The Politics of precaution: Regulating Health, Safety and Environmental Risks in Europe and the United States.

by Olivier Hascoët

The Politics of precaution: Regulating Health, Safety and Environmental Risks in Europe and the United States.

Themes

Vogel, David, The Politics of precaution: Regulating Health, Safety and Environmental Risks in Europe and the United States, Princetown University Press, 2012, 332 pp.

David Vogel is professor at the Haas School of Business and in the Department of Political Science at the University of California, Berkeley. His books include The Market for Virtue: The Potential and Limits of Corporate Social Responsibility.

The Politics of Precaution examines the politics of consumer and environmental risk regulation in the United States and Europe over the last five decades, explaining why America and Europe have often regulated a wide range of similar risks differently. It finds that between 1960 and 1990, American health, safety, and environmental regulations were more stringent, risk averse, comprehensive, and innovative than those adopted in Europe. But since around 1990, the book shows, global regulatory leadership has shifted to Europe. What explains this striking reversal?

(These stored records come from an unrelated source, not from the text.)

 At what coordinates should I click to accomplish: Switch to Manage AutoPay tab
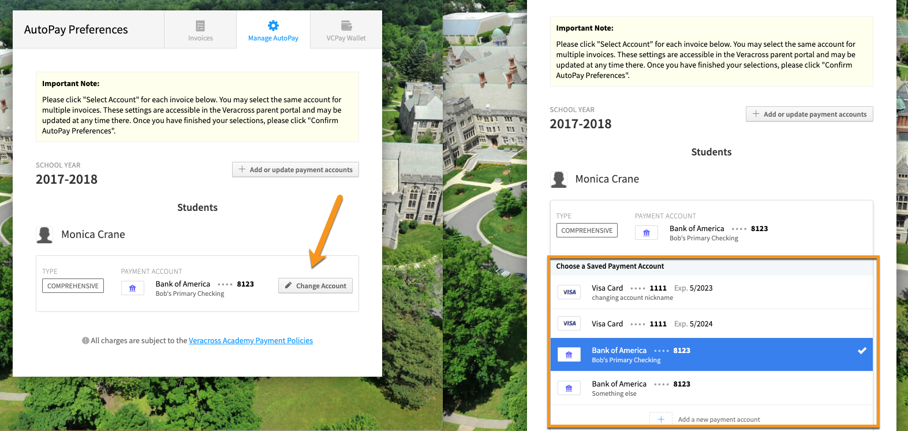[273, 31]
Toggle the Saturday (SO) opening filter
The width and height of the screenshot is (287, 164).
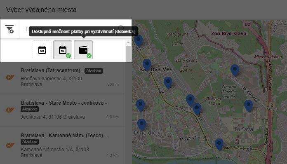[x=42, y=50]
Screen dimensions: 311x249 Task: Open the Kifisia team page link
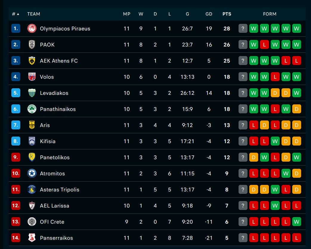pos(48,141)

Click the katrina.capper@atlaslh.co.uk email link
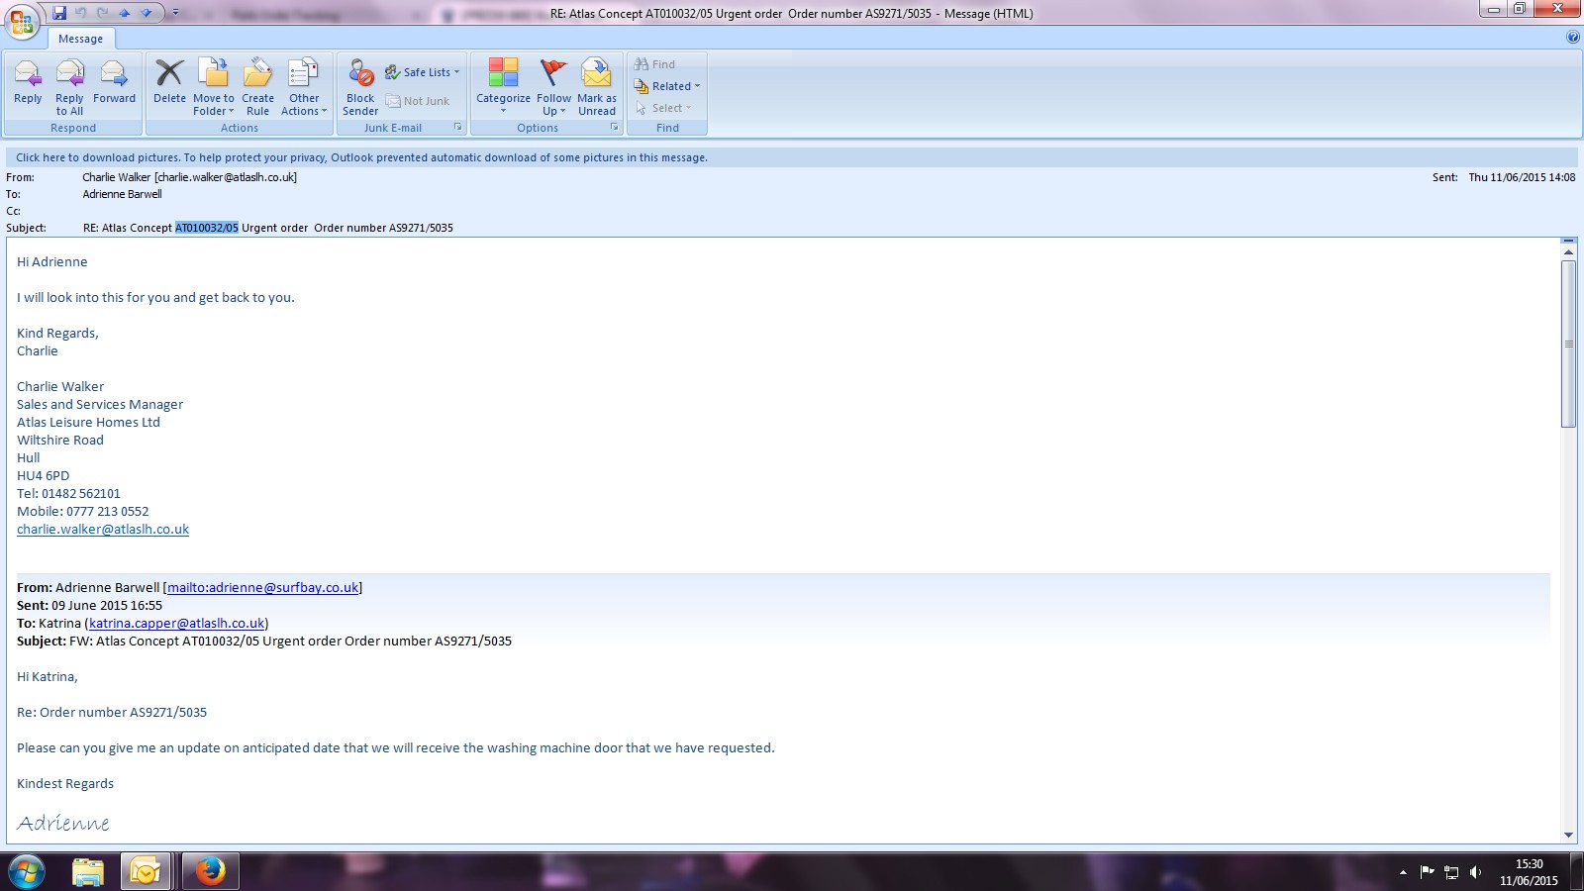tap(176, 624)

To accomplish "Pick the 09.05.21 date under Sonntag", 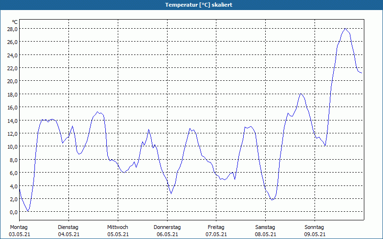I will coord(315,234).
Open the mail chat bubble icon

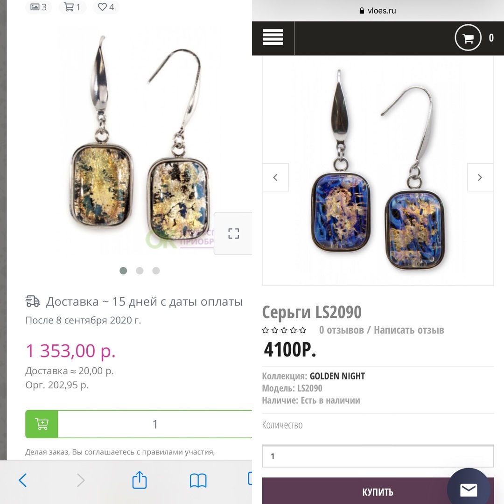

David Vogel takes an in-depth, comparative look at European and American policies toward a range of consumer and environmental risks, including vehicle air pollution, ozone depletion, climate change, beef and milk hormones, genetically modified agriculture, antibiotics in animal feed, pesticides, cosmetic safety, and hazardous substances in electronic products. He traces how concerns over such risks—and pressure on political leaders to do something about them—have risen among the European public but declined among Americans. Vogel explores how policymakers in Europe have grown supportive of more stringent regulations while those in the United States have become sharply polarized along partisan lines. And as European policymakers have grown more willing to regulate risks on precautionary grounds, increasingly skeptical American policymakers have called for higher levels of scientific certainty before imposing additional regulatory controls on business.